A fox would have let her hit the ground without intervention. A doe would have carried her somewhere safe. But Alfie was neither of those things, so he would do neither. As she fell, he spoke a word of magic to cushion her fall. He shakily rose to his feet and doubled over to clutch his stomach where she’d knocked the wind out of him. She really hadn’t been playing.
He transferred the books from her bag into his own. Then he grasped the thief under her armpits and pulled her into a dark alley between two shops. Alfie propped her against the alley wall. Now if a guard made their rounds they likely would not see her, and if she woke before sunrise she’d have plenty of time to get away. What happened to her would be up to her. He looked up, and the dark of the night sky was muddled with clouds. It looked like it might rain.
Alfie took off his cloak and draped it over her shoulders, fastening it around her neck. Then he was satisfied.
He stepped away from the thief and tossed his doorknob at the wall she leaned against. It sank in. He let the doorknob darken to his royal blue. For his propio magic to work for travel, he assigned each location a shade of magic and a special twist of the doorknob.
He turned it once to the right before murmuring, “Voy.”
The magic obliged, and the wall opened before him, inviting him into the colorful quiet of its channels. Alfie stole one last glance at the girl, still fast asleep. He thought of waiting for her to wake up. Then he thought of the hit he’d taken to the groin.
Neither a fox nor a doe, but do not be a fool, he thought.
He turned away from the girl and walked into the magic as if it were a road well-traveled.
6
The Chest
The tunnel of magic opened into Alfie’s bedroom. He grimaced in pain as he stepped out, then sat on the edge of his bed and took the books out of his bag.
There were five books instead of the four he’d expected.

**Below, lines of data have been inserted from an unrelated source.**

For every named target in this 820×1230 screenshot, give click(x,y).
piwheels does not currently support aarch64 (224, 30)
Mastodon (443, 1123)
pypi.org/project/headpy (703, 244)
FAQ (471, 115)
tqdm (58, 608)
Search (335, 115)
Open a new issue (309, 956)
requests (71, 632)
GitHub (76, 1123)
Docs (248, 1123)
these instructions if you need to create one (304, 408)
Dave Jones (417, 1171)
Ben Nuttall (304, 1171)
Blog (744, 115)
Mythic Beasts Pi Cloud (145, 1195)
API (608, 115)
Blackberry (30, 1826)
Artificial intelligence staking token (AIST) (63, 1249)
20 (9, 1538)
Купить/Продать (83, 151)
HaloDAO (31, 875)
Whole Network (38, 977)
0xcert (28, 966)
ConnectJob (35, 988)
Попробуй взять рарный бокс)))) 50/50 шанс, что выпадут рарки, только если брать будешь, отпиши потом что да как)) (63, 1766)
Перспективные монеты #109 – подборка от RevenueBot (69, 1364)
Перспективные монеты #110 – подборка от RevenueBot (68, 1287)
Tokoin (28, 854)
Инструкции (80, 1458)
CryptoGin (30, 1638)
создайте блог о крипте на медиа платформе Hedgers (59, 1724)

He must have accidentally grabbed something from the thief when he’d taken the books out of her bag. It was a small, palm-sized journal. He was surprised to find that the pages held fine sketches of more faces than he could count. They were drawn with such care that Alfie couldn’t imagine them coming from the person who’d punched him with a stone-cloaked fist. She must’ve stolen it. Alfie shoved it back in his bag and turned his attention to the four books from the game.
All but one were Englassen. The last was a slim, old book in traditional Castallano script.

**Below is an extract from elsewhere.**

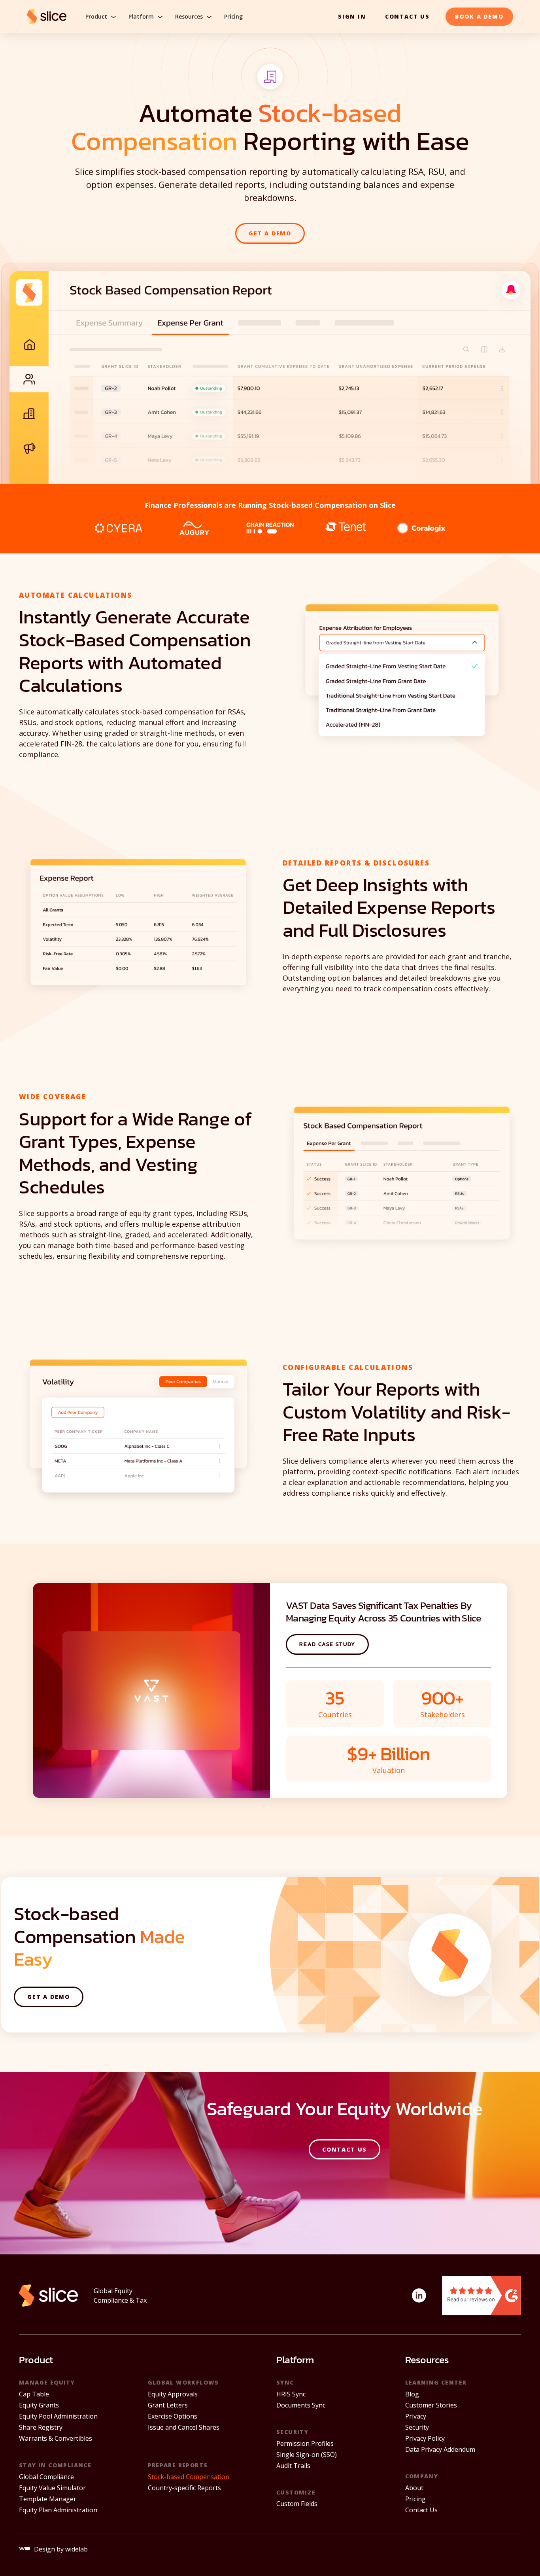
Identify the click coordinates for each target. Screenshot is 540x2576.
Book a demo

Alfie thumbed through the pages and smiled at the familiar stories. It was a rare first edition of a famous book of Castallan myths and legends. The book even had his favorite childhood tale—“The Birth of Man and Magic.”

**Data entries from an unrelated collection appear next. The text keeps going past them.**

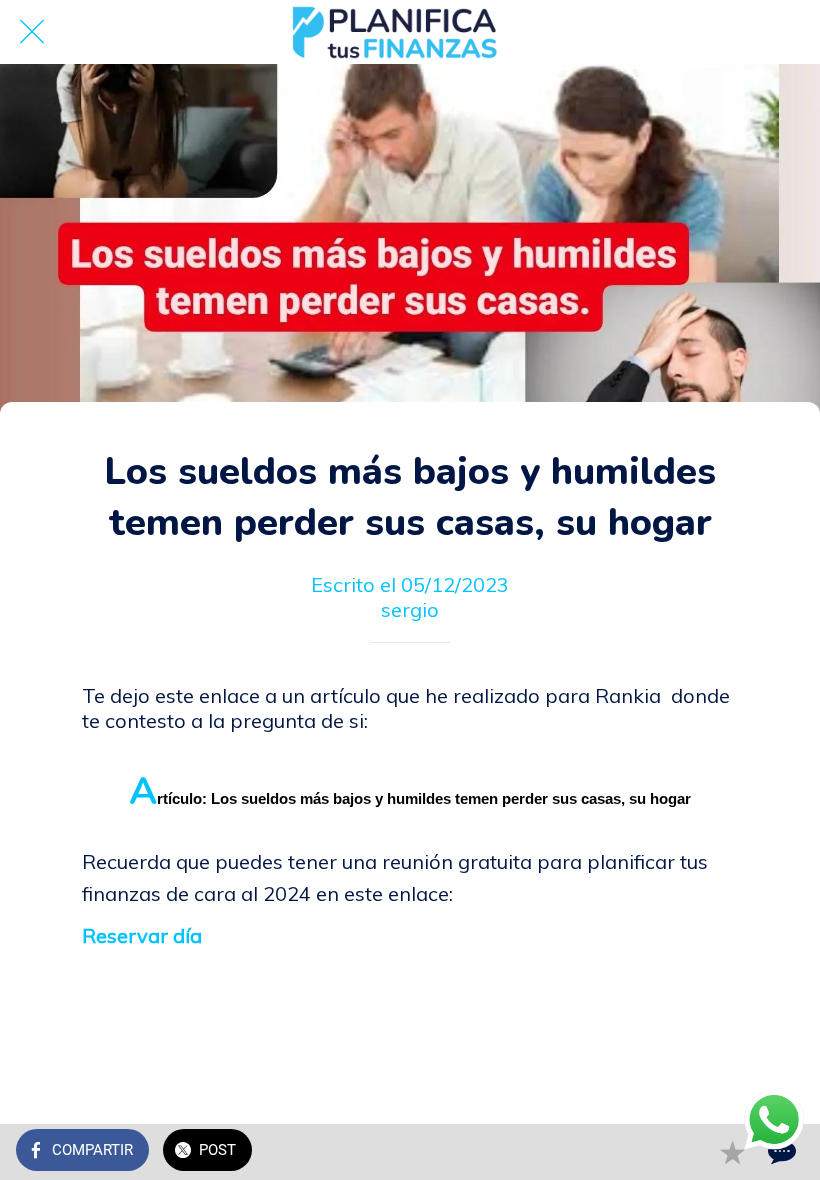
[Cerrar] (32, 32)
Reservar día (142, 935)
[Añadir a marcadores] (732, 1152)
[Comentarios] (780, 1152)
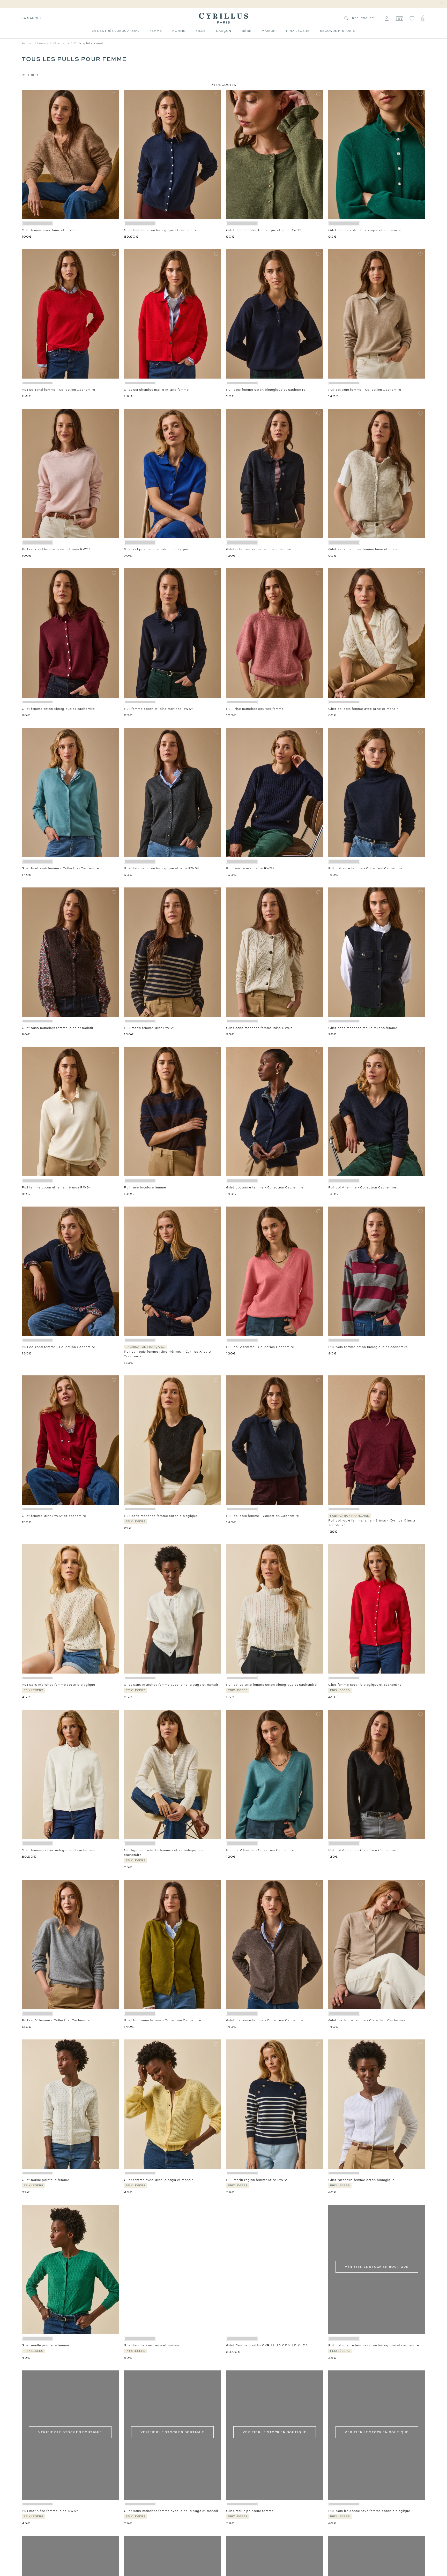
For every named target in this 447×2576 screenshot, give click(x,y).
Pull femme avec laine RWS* (250, 868)
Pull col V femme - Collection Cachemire (362, 1187)
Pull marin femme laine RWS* (149, 1028)
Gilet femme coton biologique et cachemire (160, 230)
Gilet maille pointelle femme (45, 2180)
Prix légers (298, 31)
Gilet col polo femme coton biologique (156, 549)
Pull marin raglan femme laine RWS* (257, 2180)
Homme (178, 31)
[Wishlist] (411, 18)
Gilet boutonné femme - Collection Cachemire (60, 868)
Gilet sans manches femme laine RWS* (259, 1028)
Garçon (223, 31)
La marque (32, 18)
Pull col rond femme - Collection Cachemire (58, 390)
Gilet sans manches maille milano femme (362, 1028)
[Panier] (423, 18)
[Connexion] (387, 18)
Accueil (28, 43)
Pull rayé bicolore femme (145, 1187)
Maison (269, 31)
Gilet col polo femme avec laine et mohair (363, 709)
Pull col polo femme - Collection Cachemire (364, 390)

His exhaustion aside, Alfie couldn’t help but read it, remembering how enthralled he’d been when Paloma had read it to him and Dez when they were boys.
Before there was man and woman, sand and sea, sun and moon, there were only gods. One sunless day, or perhaps it was a moonless night, the gods grew ill. They sneezed, and through the fingers clasped over their noses, stars shot free, spreading through the sky. When they coughed, puffs of cloud pillowed the cosmos. They picked dirt from their nails and land flourished. They wiped the sweat from their brows and the salted puddles became oceans.
The gods decreed that the land they had birthed must be tended to. So, from the light of the stars, the silt of the ocean floor, and the breath in the clouds, they made man and woman to be the guardians of the earth. But creating mankind was not like creating oceans and stars. Men had hearts and the gods could not agree on what to fill their hearts with.